● **Task to complete**
Pick up the passage below on the bank's subscribed clients and continue it from its last sentence.

● **Passage**

========================

What about the ages of the subscribed client? Here we’re going to divide the ages of the subscribed customer.
age_gap <- c(18, 20, 30, 40, 50, 60, 70, 80, 90, 100)
Bank$age <- cut(Bank$age, breaks = age_gap, labels = c("18-20", "21-30", "31-40", "41-50", "51-60", "61-70", "71-80", "81-90", "90+"))
age_y <- Bank %>%
filter(y == "yes") %>%
group_by(age) %>%
summarise(frequency = n())
age_y
## # A tibble: 8 × 2
## age frequency
## <fct> <int>
## 1 18-20 3
## 2 21-30 87
## 3 31-40 178
## 4 41-50 123
## 5 51-60 82
## 6 61-70 24
## 7 71-80 20
## 8 81-90 4
We can see from the graphic above that the majority of the customers who choose to subscribe are between the ages of 31 and 40. While the youngest deposit subscribers were two individuals between the ages of 18 and 20.
Since we are focusing on the subscribed clients, we’re about to get to know about their relevant information from their job and education
job_y <- Bank %>%
filter(y == "yes") %>%
group_by(job) %>%
summarise(freq = n())
job_y
## # A tibble: 12 × 2
## job freq
## <fct> <int>
## 1 admin. 58
## 2 blue-collar 69
## 3 entrepreneur 15
## 4 housemaid 14
## 5 management 131
## 6 retired 54
## 7 self-employed 20
## 8 services 38
## 9 student 19
## 10 technician 83
## 11 unemployed 13
## 12 unknown 7
From the table above, most of the subscribed clients are working in management filed.
education_y <- Bank %>%
filter(y == "yes") %>%
group_by(education) %>%
summarise(freq = n())
education_y
## # A tibble: 4 × 2
## education freq
## <fct> <int>
## 1 primary 64
## 2 secondary 245
## 3 tertiary 193
## 4 unknown 19
On the other hand, the majority of subscribers are on the secondary education track.
test <- filter(Bank, y == "yes")
test[test$balance == min(test$balance), ]
## # A tibble: 1 × 12
## age job marital education default balance housing loan contact month
## <fct> <fct> <fct> <fct> <fct> <int> <fct> <fct> <fct> <fct>
## 1 51-60 retired married secondary no -1206 yes no cellular jun
## # ℹ 2 more variables: campaign <int>, y <fct>
The lowest yearly balance came from a client who is already retired.

========================

● **Provided data**
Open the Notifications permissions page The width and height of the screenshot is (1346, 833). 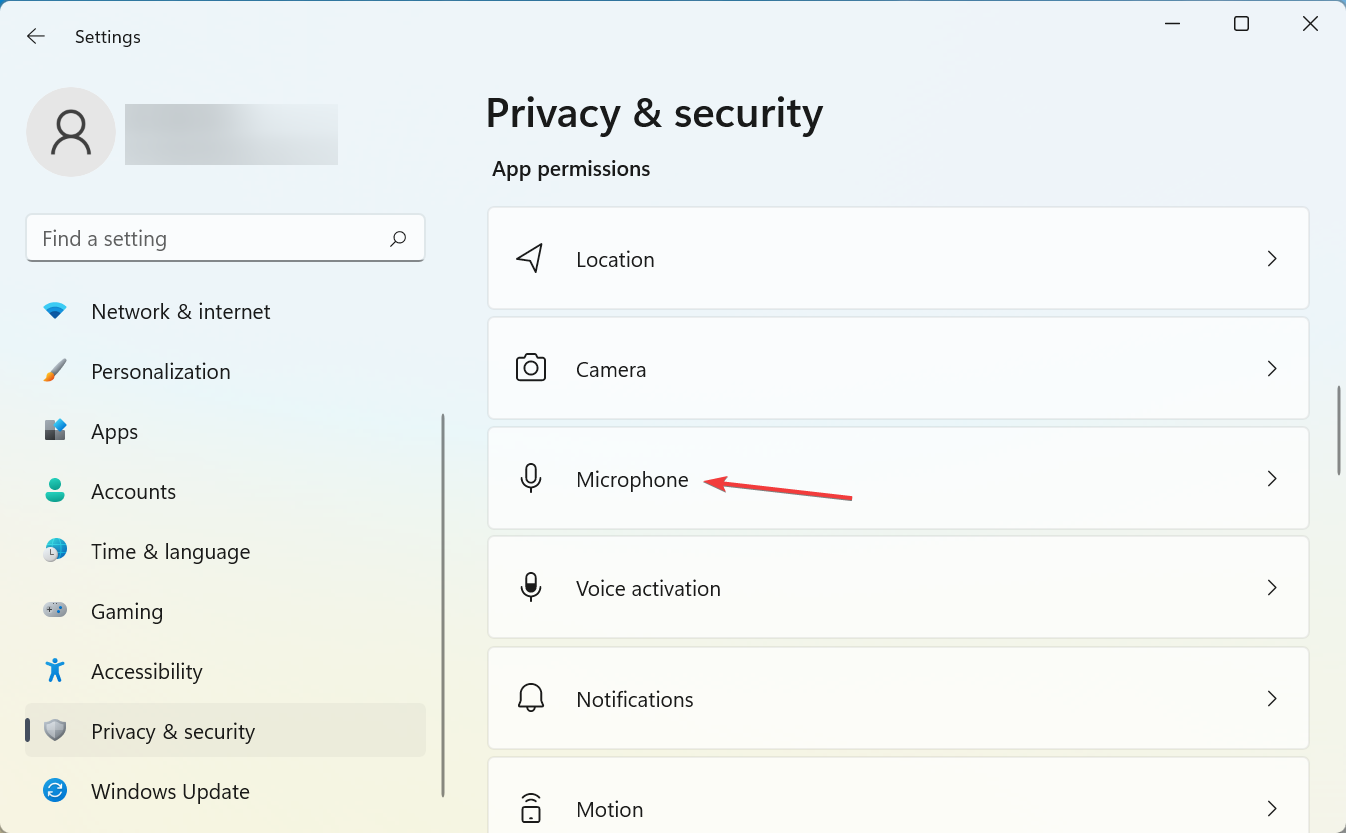[x=635, y=699]
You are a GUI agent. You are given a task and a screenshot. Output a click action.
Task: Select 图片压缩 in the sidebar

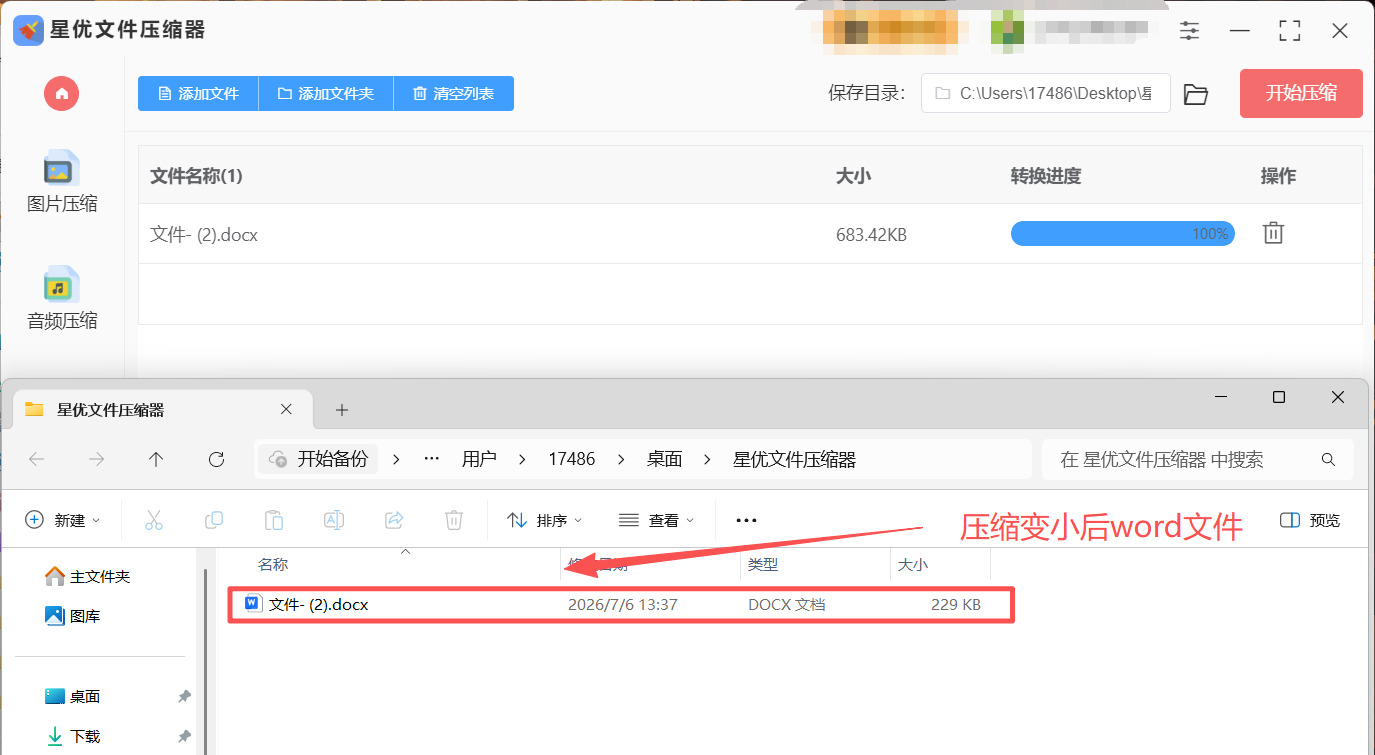(x=62, y=183)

========================

● **Written response**
test %>%
group_by(contact) %>%
summarise(count = n())
## # A tibble: 3 × 2
## contact count
## <fct> <int>
## 1 cellular 416
## 2 telephone 44
## 3 unknown 61
It appears, that mostly subscribers was contacted via cellular
test %>%
group_by(contact) %>%
summarise(mean(campaign))
## # A tibble: 3 × 2
## contact `mean(campaign)`
## <fct> <dbl>
## 1 cellular 2.27
## 2 telephone 2.52
## 3 unknown 2.05
It seems that most subscribers were contacted 2 or 3 times to decide to subscribe.
xtabs(balance~housing +loan, test)
## loan
## housing no yes
## no 506263 12985
## yes 279648 20093
plot(xtabs(balance~housing+loan, test))
The majority of subscribers don’t seem to have personal loans or even
housing loans. While the minority on the other hand, have personal loan
but not a housing loan.
xtabs(balance~marital+default, test)
## default
## marital no yes
## divorced 113963 540
## married 455074 359
## single 249188 -135
plot(xtabs(balance~marital+default, test))
Now we found that most subscribers are married with no credit in default.
The EDA for this project ends there. In order to create a statistical model with a target of the customers subscription, it was necessary to obtain this project in order to examine the insights that the dataset bring. Other than that, it was done to demonstrate the writer’s EDA programming abilities.
Thank you:)